(Saved entries)

*** Block opens ***

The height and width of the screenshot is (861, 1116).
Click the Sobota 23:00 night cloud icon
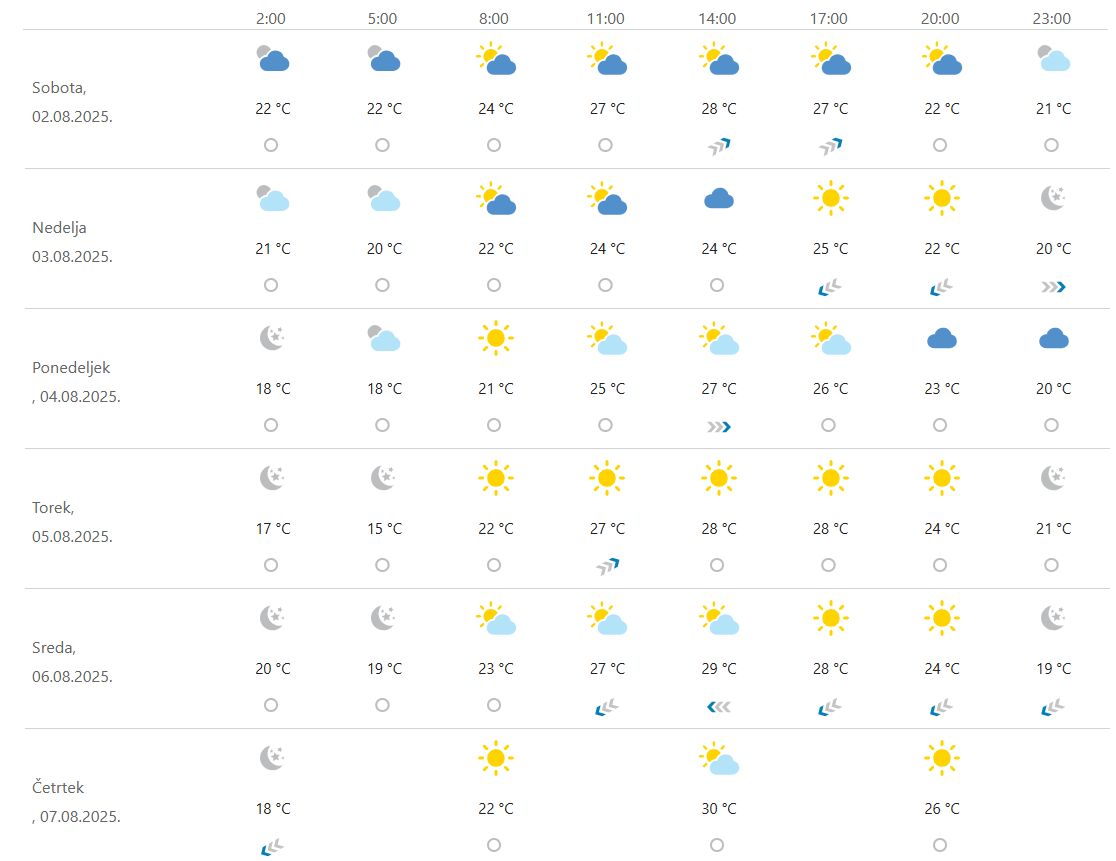[1053, 60]
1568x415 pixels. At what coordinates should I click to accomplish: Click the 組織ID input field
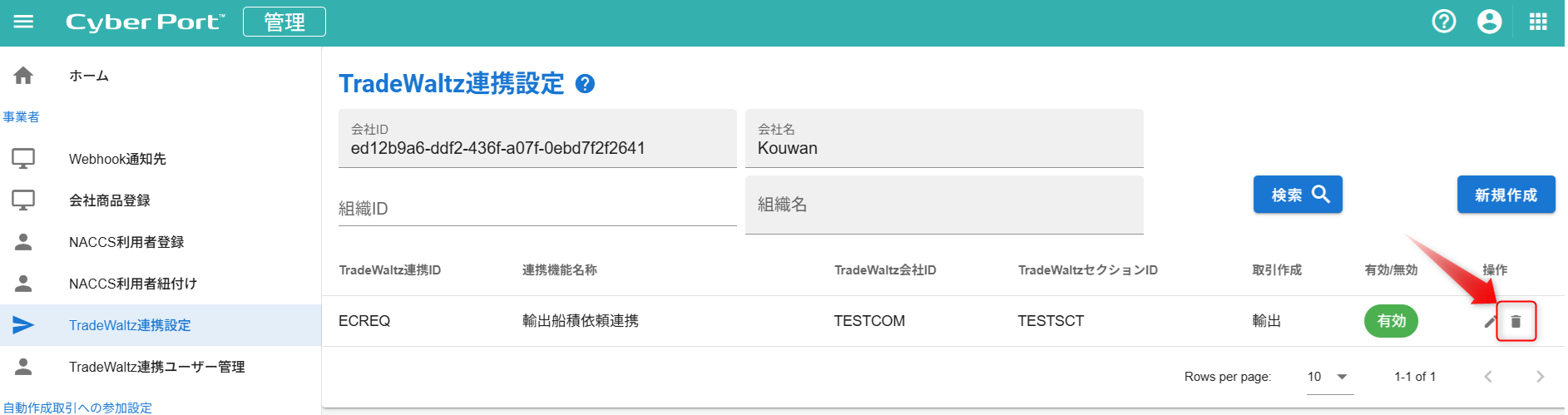coord(537,208)
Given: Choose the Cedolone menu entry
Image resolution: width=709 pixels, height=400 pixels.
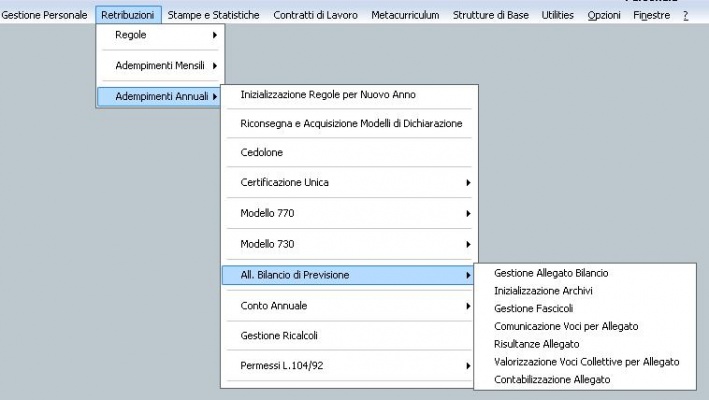Looking at the screenshot, I should (262, 153).
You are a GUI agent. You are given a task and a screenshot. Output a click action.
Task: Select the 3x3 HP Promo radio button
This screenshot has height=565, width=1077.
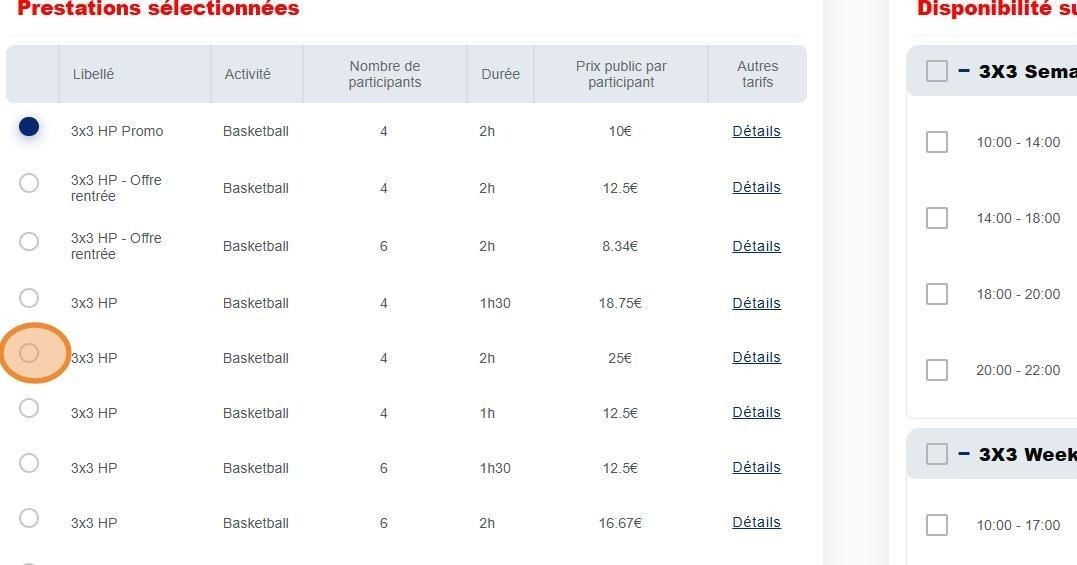[29, 127]
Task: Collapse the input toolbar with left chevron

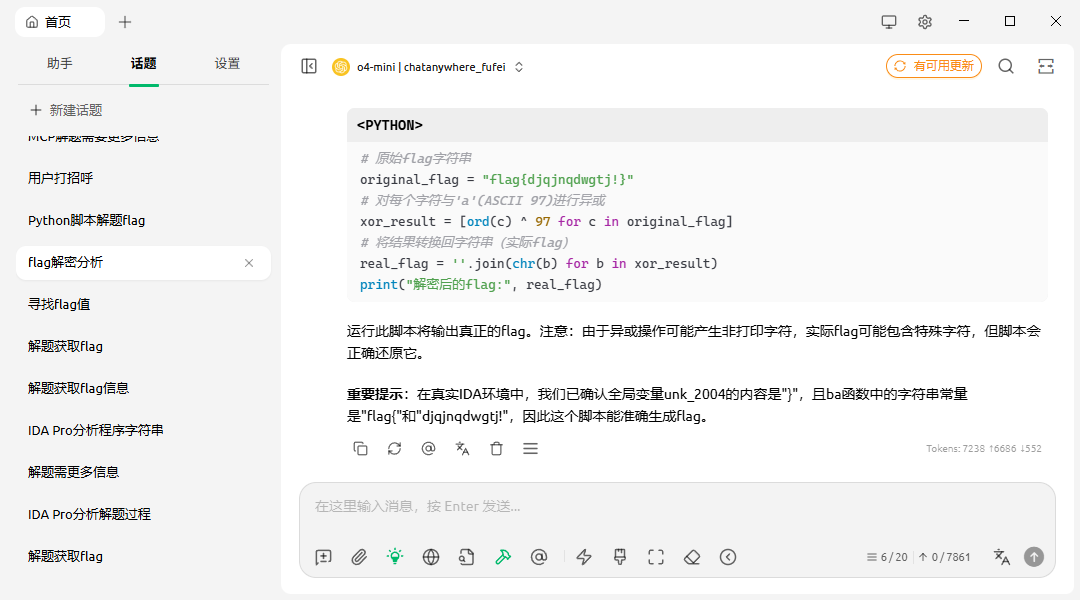Action: tap(728, 557)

*** Block closes ***

**REQUIRED WORK**
If a record contains a picture, drop the picture and repeat the rest exactly.

**TASK SOLUTION**
The height and width of the screenshot is (861, 1116).
Click the Sobota 23:00 night cloud icon
[1053, 60]
1568x415 pixels. At what coordinates should I click to accomplish: Click the 組織ID input field
coord(537,208)
Given: Choose the Cedolone menu entry
Image resolution: width=709 pixels, height=400 pixels.
Looking at the screenshot, I should (262, 153).
You are a GUI agent. You are given a task and a screenshot. Output a click action.
Task: Select the 3x3 HP Promo radio button
This screenshot has height=565, width=1077.
[29, 127]
Task: Collapse the input toolbar with left chevron

Action: tap(728, 557)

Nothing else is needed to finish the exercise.